- [Your task]:
Could you filter the listing for lines with the word "Given" and return them?

- [Available records]:
::::::::::

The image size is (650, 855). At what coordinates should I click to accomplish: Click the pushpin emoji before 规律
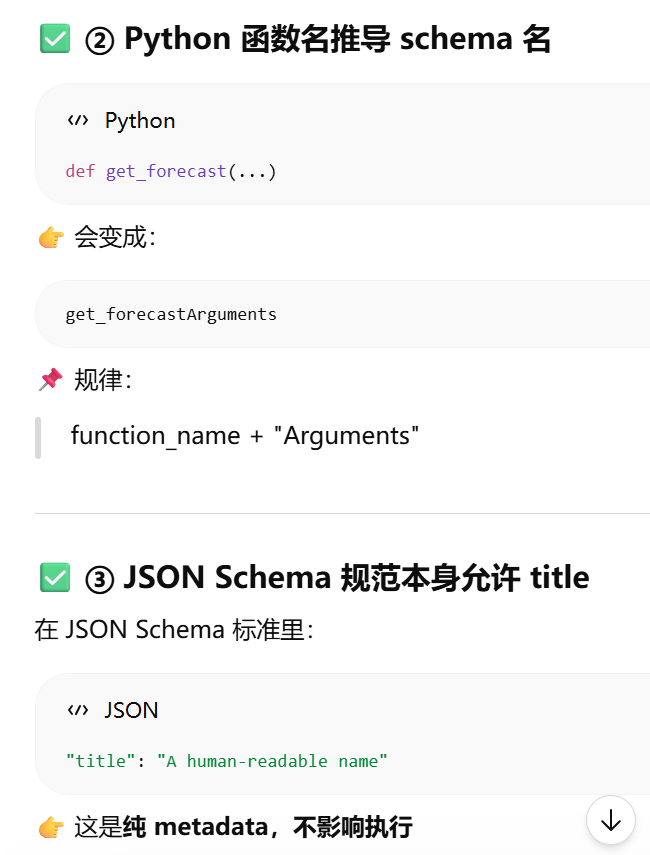51,380
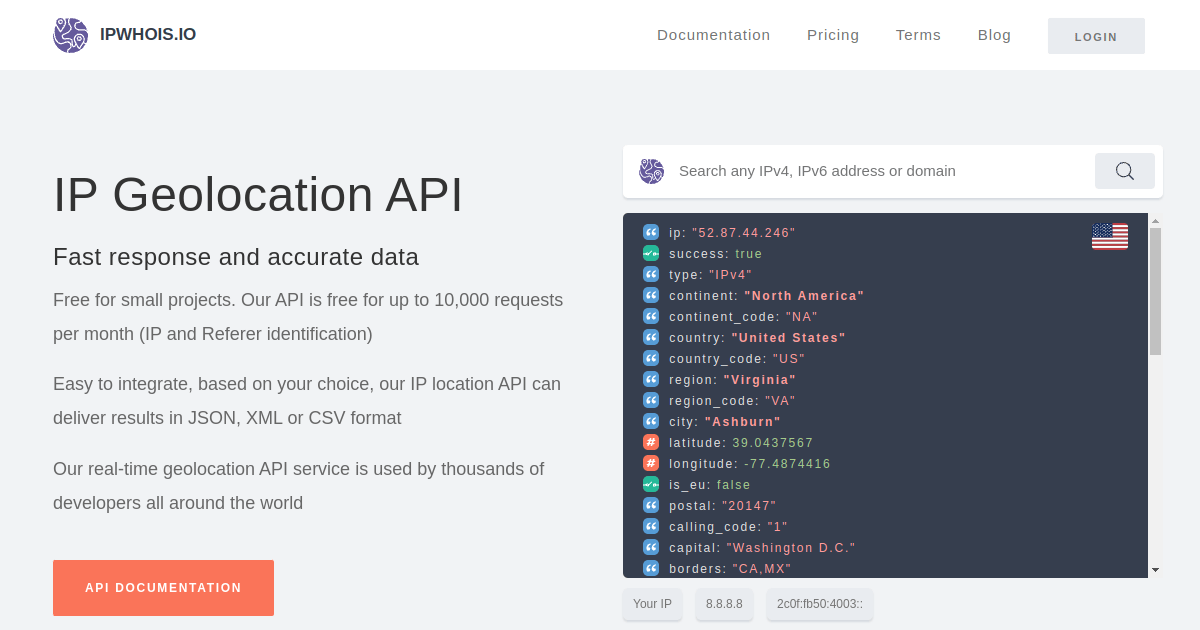Image resolution: width=1200 pixels, height=630 pixels.
Task: Click the number icon beside latitude
Action: point(651,442)
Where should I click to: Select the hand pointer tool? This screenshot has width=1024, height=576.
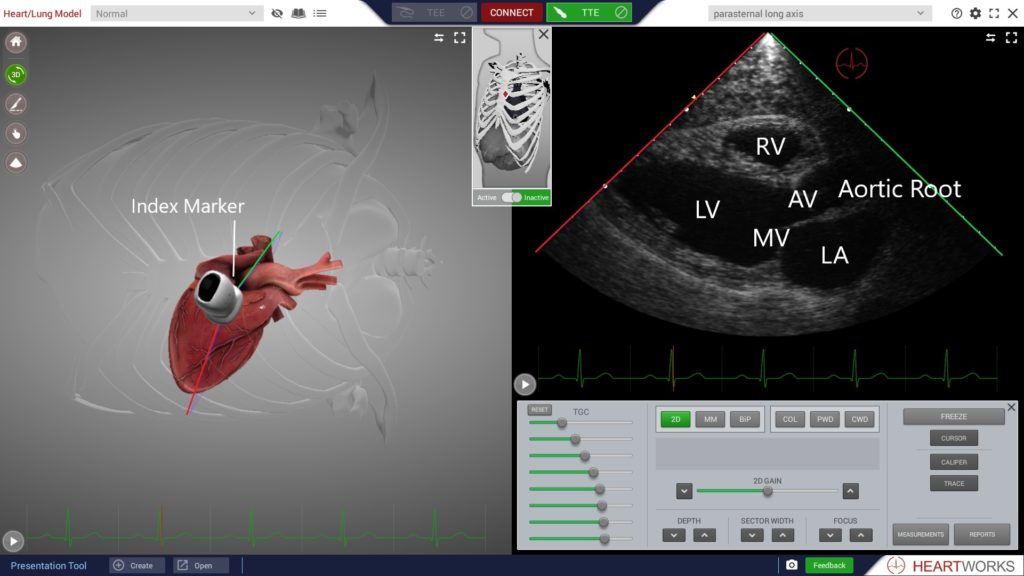(x=17, y=133)
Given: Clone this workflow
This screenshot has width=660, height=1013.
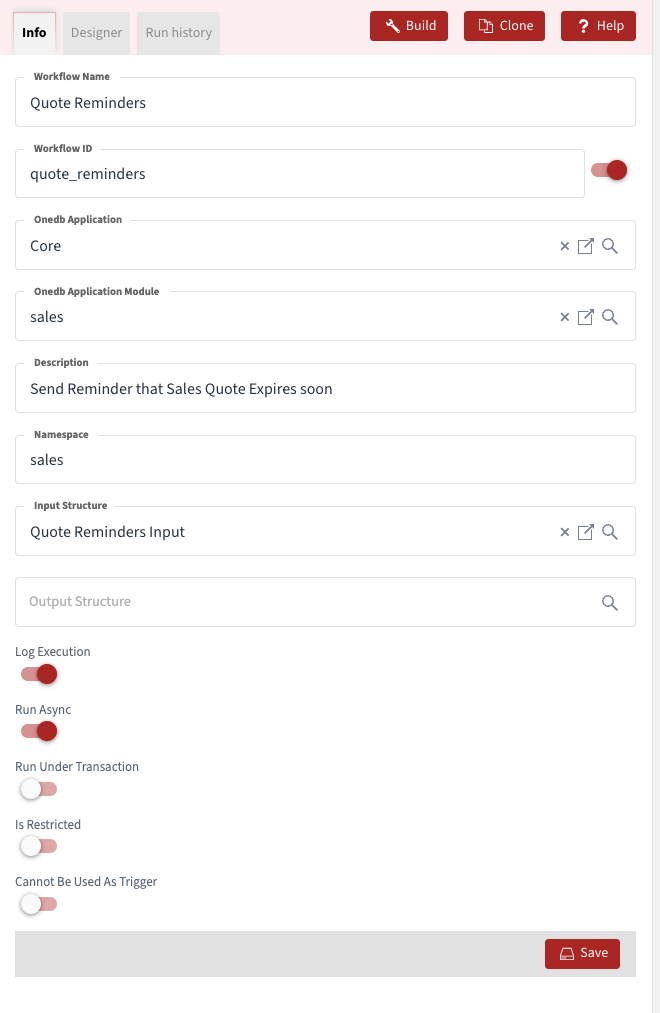Looking at the screenshot, I should tap(504, 25).
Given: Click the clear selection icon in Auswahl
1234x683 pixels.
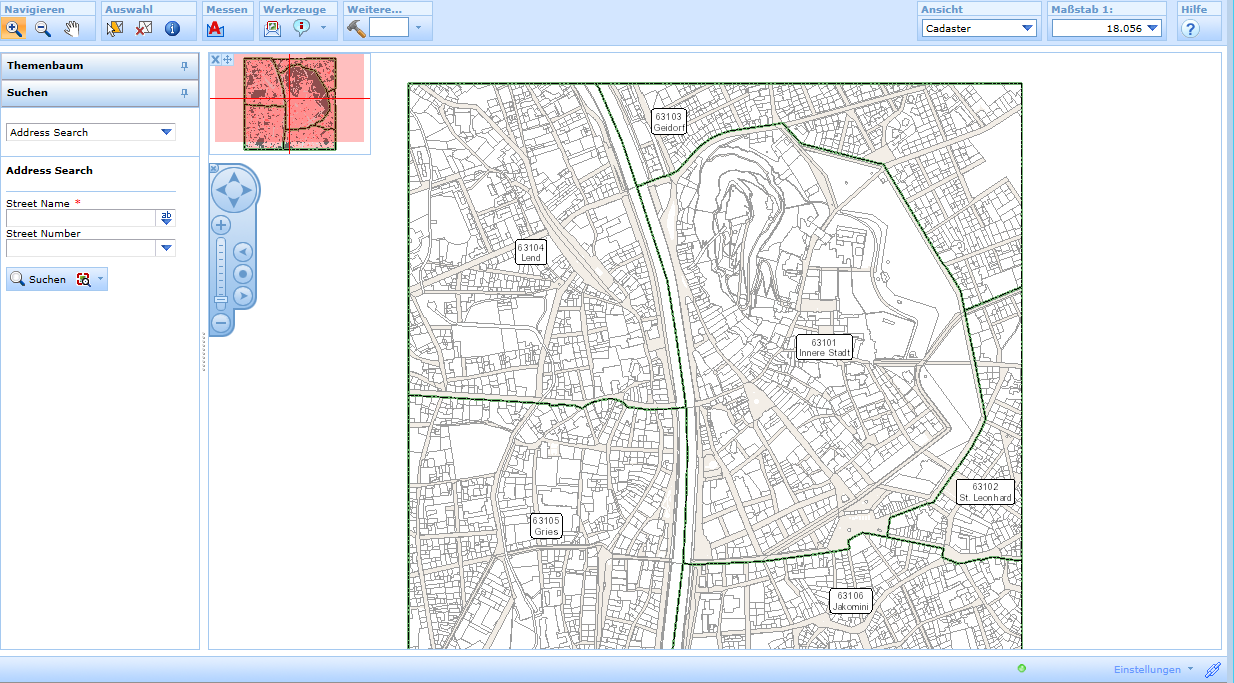Looking at the screenshot, I should tap(143, 29).
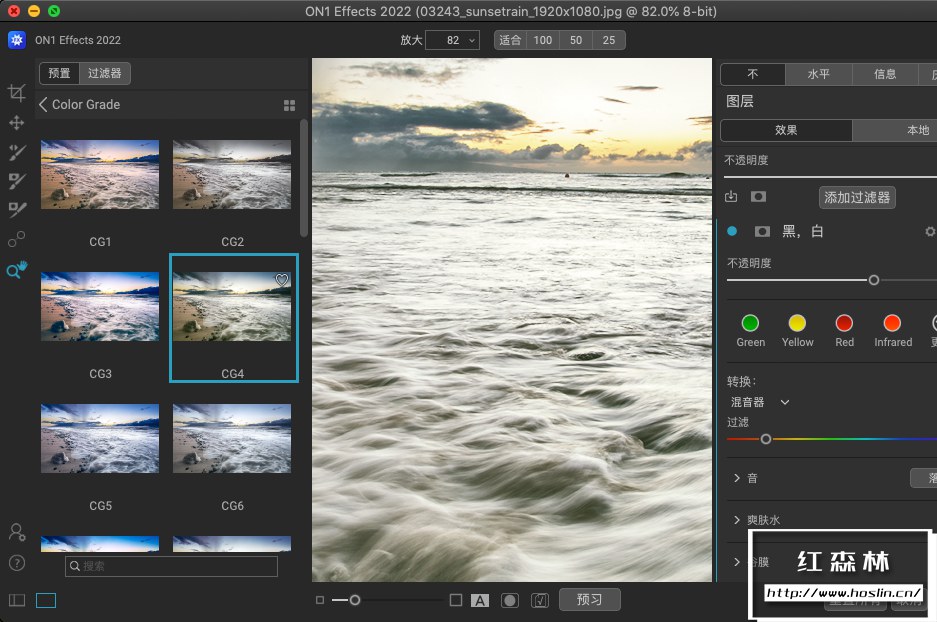
Task: Activate the Zoom and Pan tool
Action: coord(17,270)
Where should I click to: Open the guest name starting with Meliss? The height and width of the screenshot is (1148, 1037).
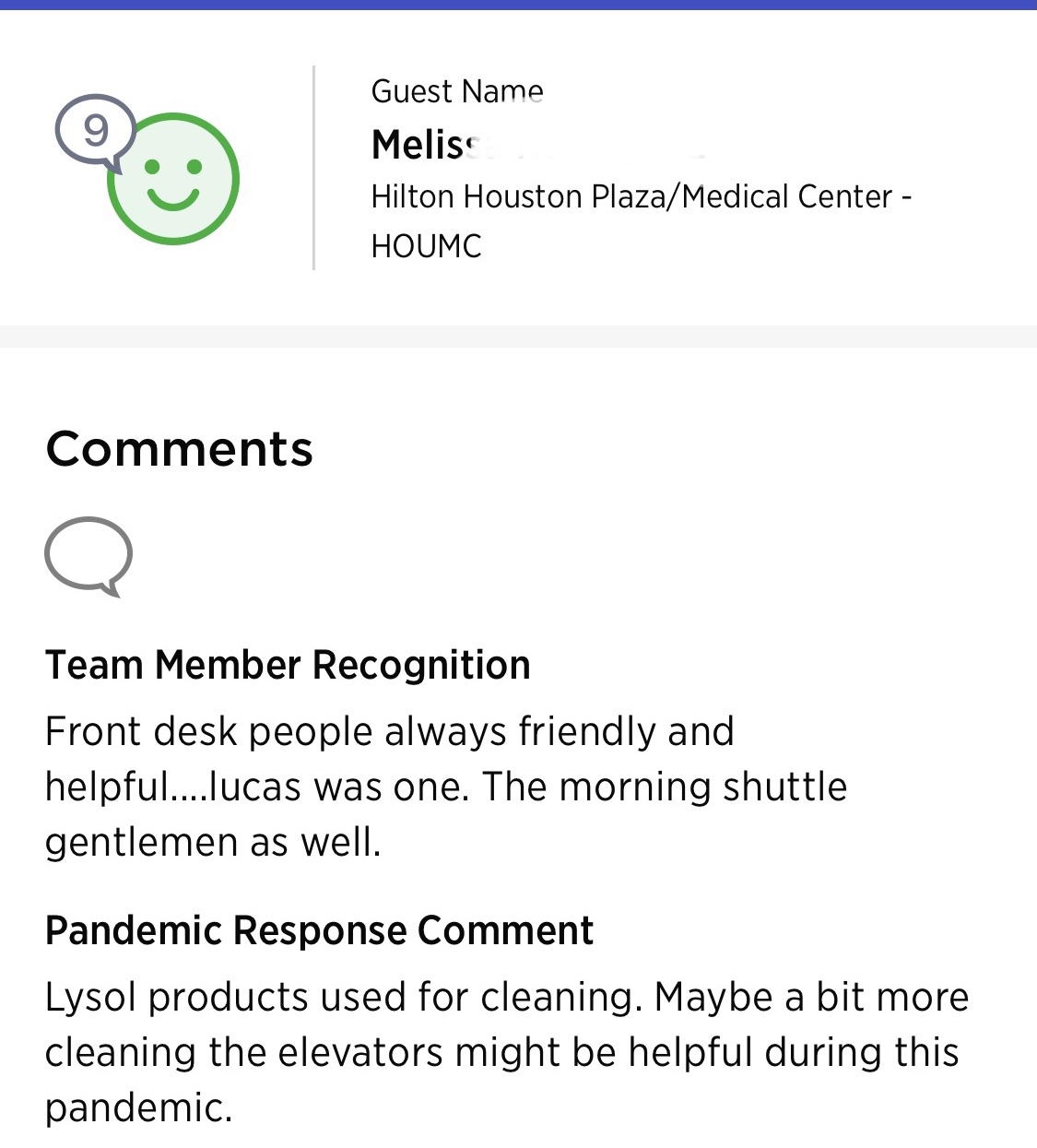[426, 145]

::::::::::

- [Worked solution]:
Given: Clone this workflow
Given: Click the clear selection icon in Auswahl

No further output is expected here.